**** Texte source

J’allais de préférence dans les pauvres quartiers de la banlieue où les temples sont populeux, la piété plus naturelle et vraie. Ce sont là des heures dont je me souviens comme ayant ressenti une vie à son comble, haute et suprême, inouïe. Etait-ce par l’art ? Etait-ce de communion avec le peuple que j’aimais, ou de la foule que j’aime encore ? J’ai retrouvé depuis dans Beethoven de suprêmes joies, mais elles me semblent diminuées de tout ce que l’humanité y cumule et la change : nous mêlons à la neuvième symphonie notre triste joie. Celle issue des chants sacrés me révélait entièrement alors un infini sans mélange, découvert comme un absolu réel, le contact même de l’au-delà.
Vers l’âge de quinze ans, on me donna pour le dessin un professeur libre, chez qui j’allais travailler les jours de sortie. Il était aquarelliste distingué, et très artiste. Son premier mot — je m’en souviendrai toujours — fut de m’aviser que je l’étais moi-même et de ne me permettre jamais de donner un seul trait de crayon sans que ma sensibilité et ma raison ne fussent présentes. Il me fit faire des études, qu’il appelait études sur nature, où je ne devais traduire que ce qui m’était motivé par les lois de la lumière et de la statique. Il avait horreur de ce qui s’exécute de pratique. Il apportait dans l’analyse des copies qu’il me faisait faire un sens pénétrant et subtil des procédés, une clairvoyance à les décomposer et les expliquer, qui m’étonnaient beaucoup alors, et que je comprends aujourd’hui. Il possédait des aquarelles des maîtres anglais qu’il admirait beaucoup. Il me fit faire des copies.

********
**** Enregistrements

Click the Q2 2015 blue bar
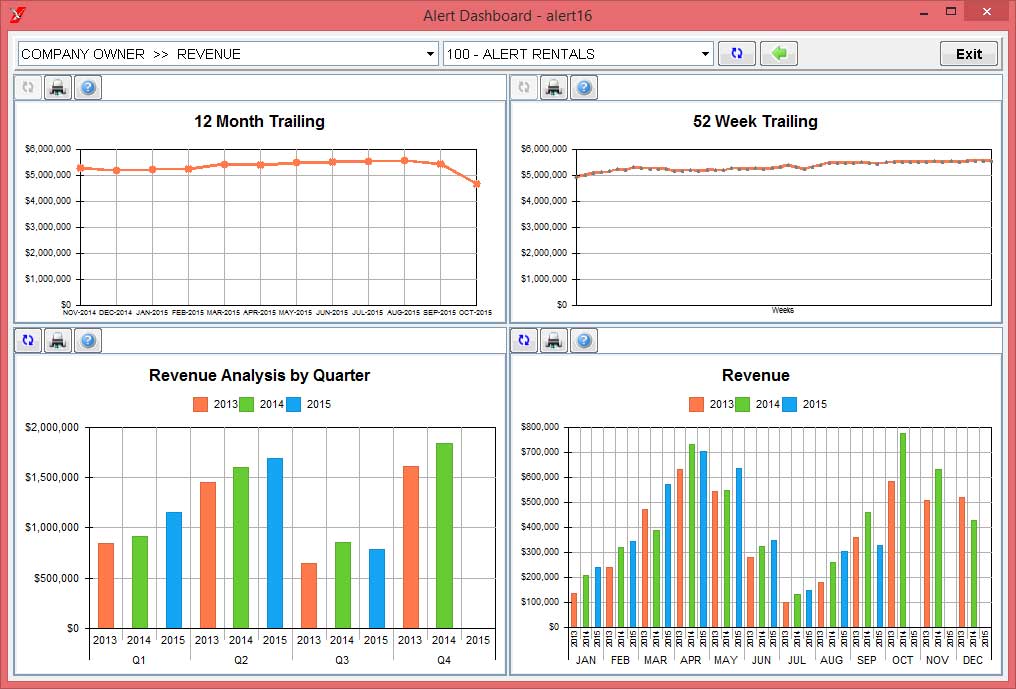point(274,543)
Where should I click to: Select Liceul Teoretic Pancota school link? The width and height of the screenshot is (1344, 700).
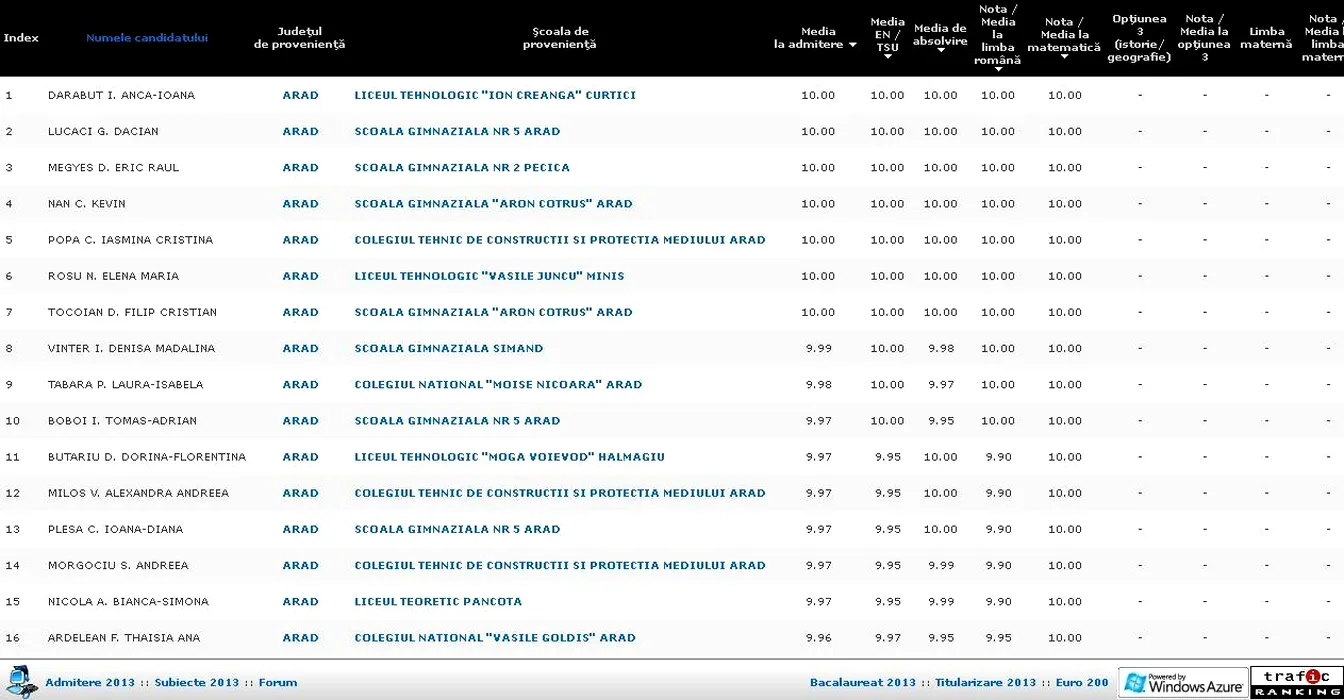click(438, 602)
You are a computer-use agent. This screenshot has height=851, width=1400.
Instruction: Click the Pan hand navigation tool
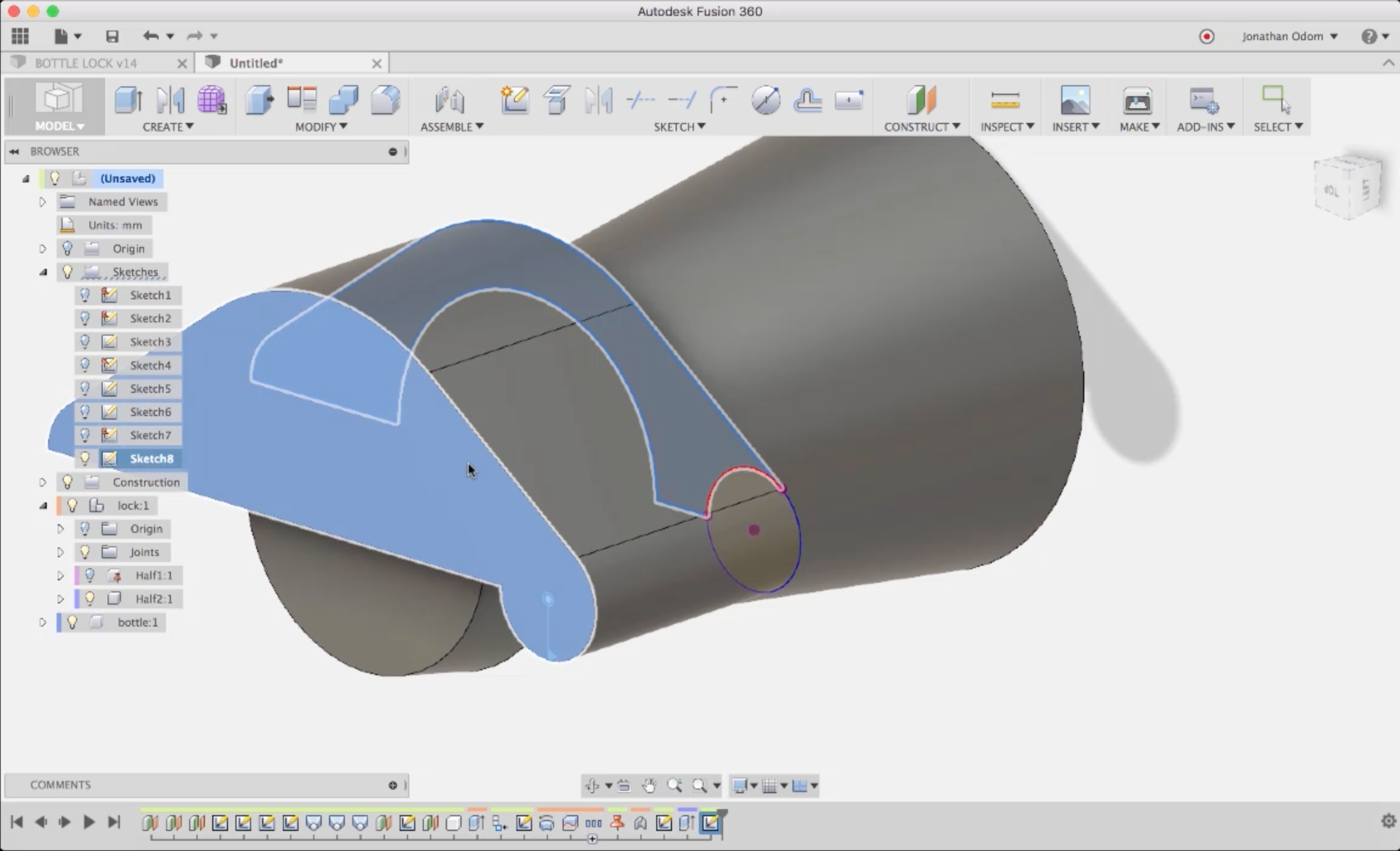coord(649,785)
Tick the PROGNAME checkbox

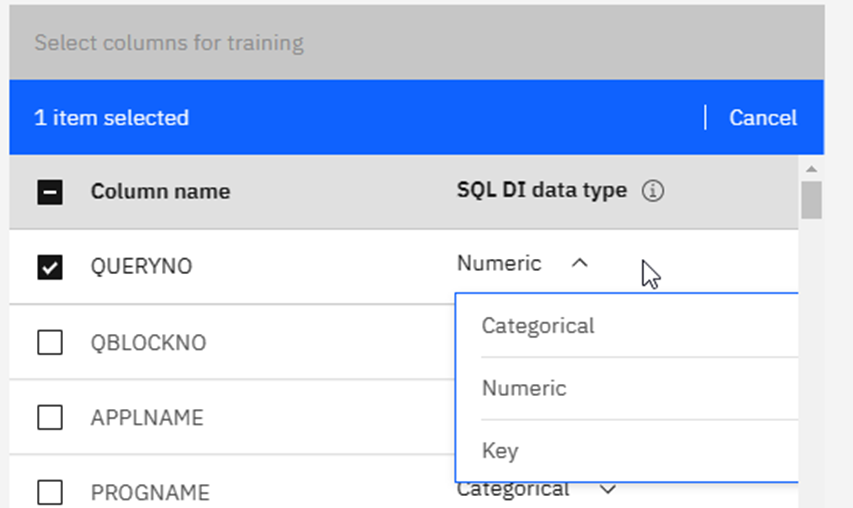click(50, 492)
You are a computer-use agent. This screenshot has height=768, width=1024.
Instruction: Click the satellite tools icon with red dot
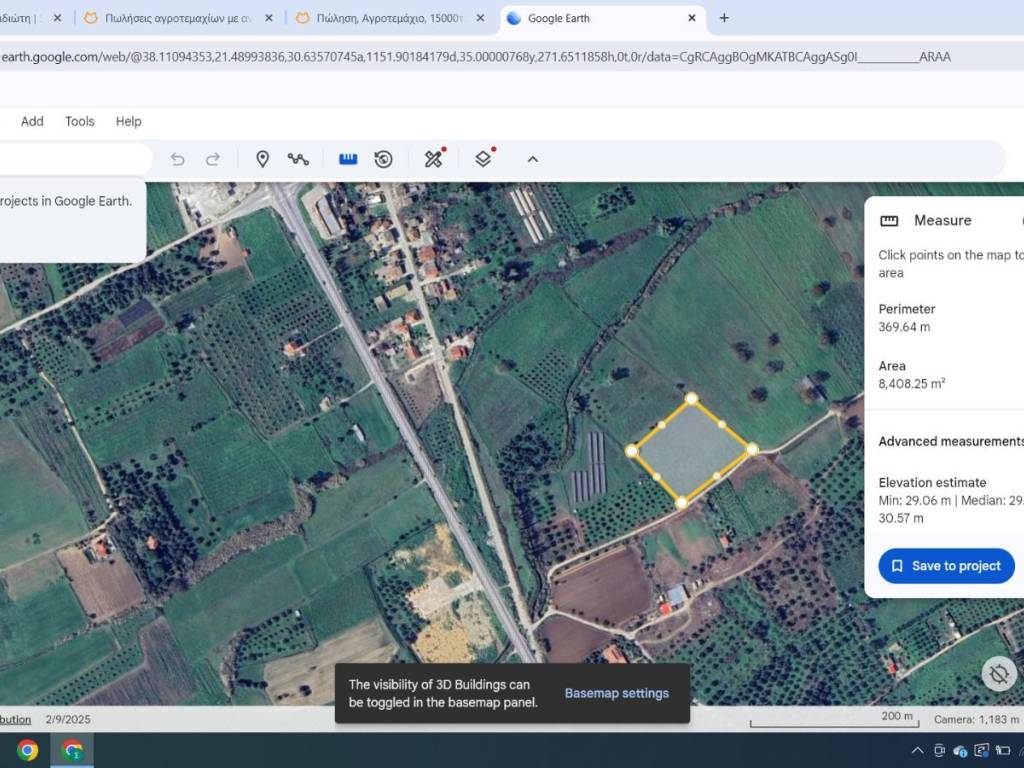(434, 159)
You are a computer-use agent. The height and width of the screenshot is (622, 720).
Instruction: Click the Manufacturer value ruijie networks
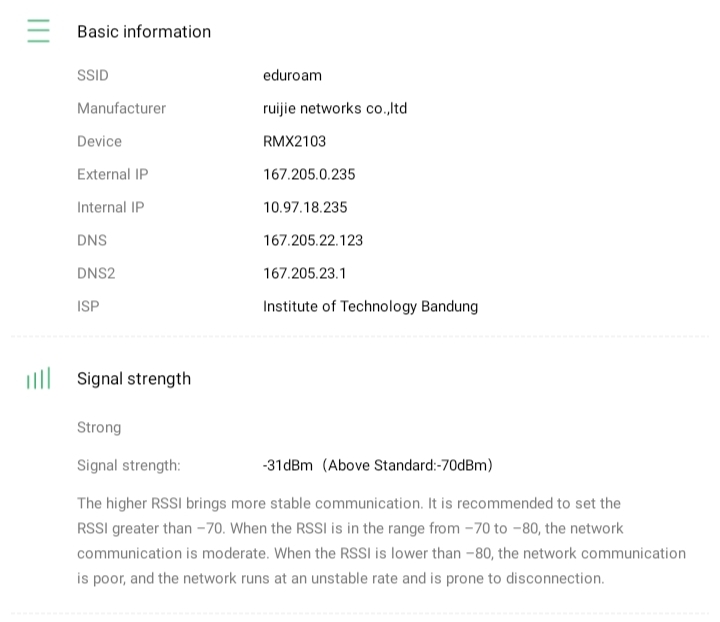[x=335, y=109]
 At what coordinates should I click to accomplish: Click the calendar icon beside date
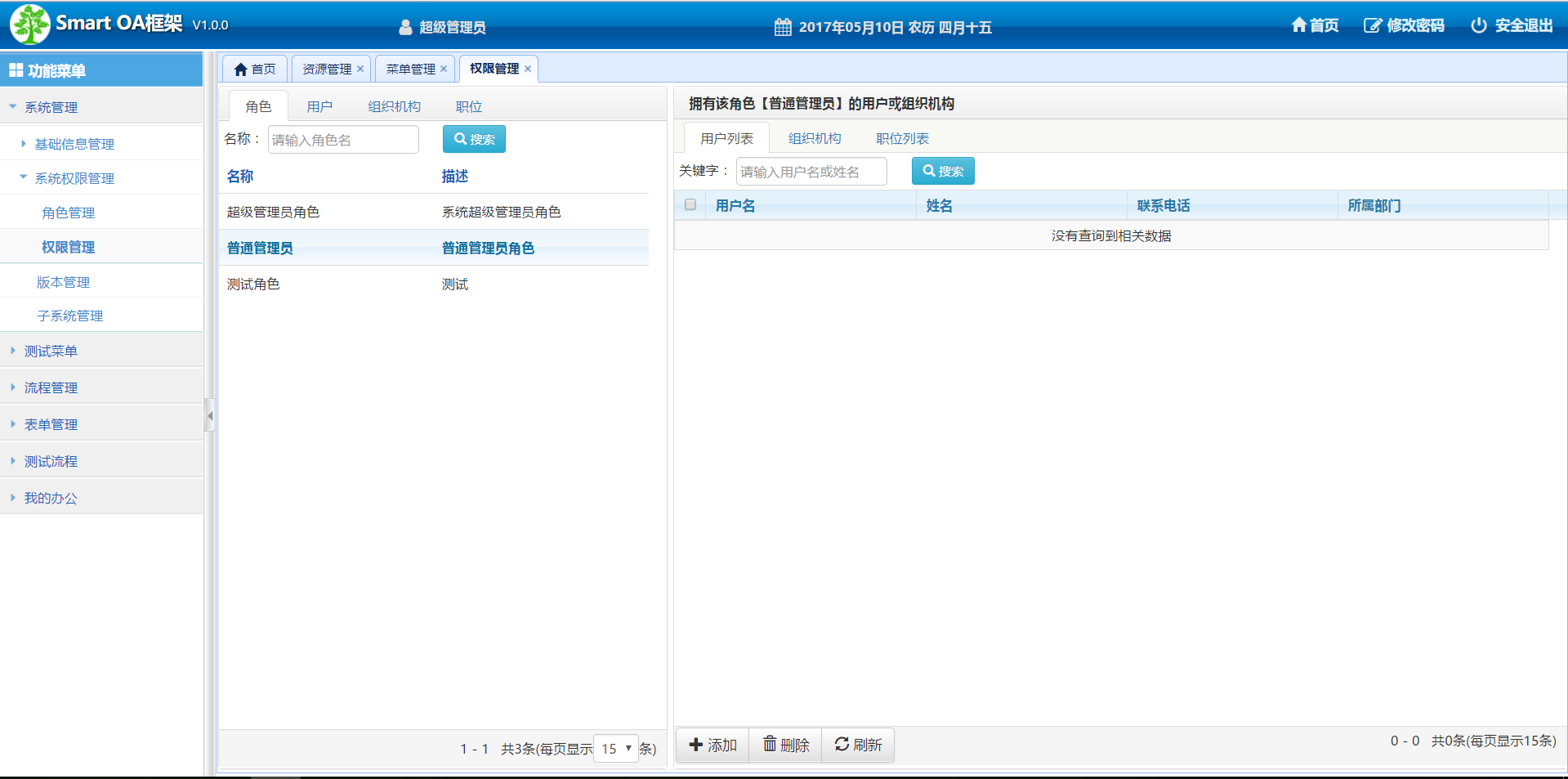[783, 27]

********

● Travail à faire:
- A) Relevez, dans le texte source, les trois adjectifs qui qualifient le mot « vie » dans la deuxième phrase du premier paragraphe.
- B) Restituez sans modification la partie du texte source qui s'ouvre sur les mots « J’allais de préférence » et se ferme sur « même de l’au-delà. ».
- C) Répondez brièvement à ces questions sur le texte source.
(i) Vers quel âge le professeur de dessin fut-il donné ?
(ii) Quel compositeur est nommé dans le premier paragraphe ?
(iii) De quels maîtres le professeur possédait-il des aquarelles ?

● Réponses attendues:
- A) haute, suprême, inouïe

- B)
J’allais de préférence dans les pauvres quartiers de la banlieue où les temples sont populeux, la piété plus naturelle et vraie. Ce sont là des heures dont je me souviens comme ayant ressenti une vie à son comble, haute et suprême, inouïe. Etait-ce par l’art ? Etait-ce de communion avec le peuple que j’aimais, ou de la foule que j’aime encore ? J’ai retrouvé depuis dans Beethoven de suprêmes joies, mais elles me semblent diminuées de tout ce que l’humanité y cumule et la change : nous mêlons à la neuvième symphonie notre triste joie. Celle issue des chants sacrés me révélait entièrement alors un infini sans mélange, découvert comme un absolu réel, le contact même de l’au-delà.

- C)
(i) Vers l'âge de quinze ans.
(ii) Beethoven.
(iii) Des maîtres anglais.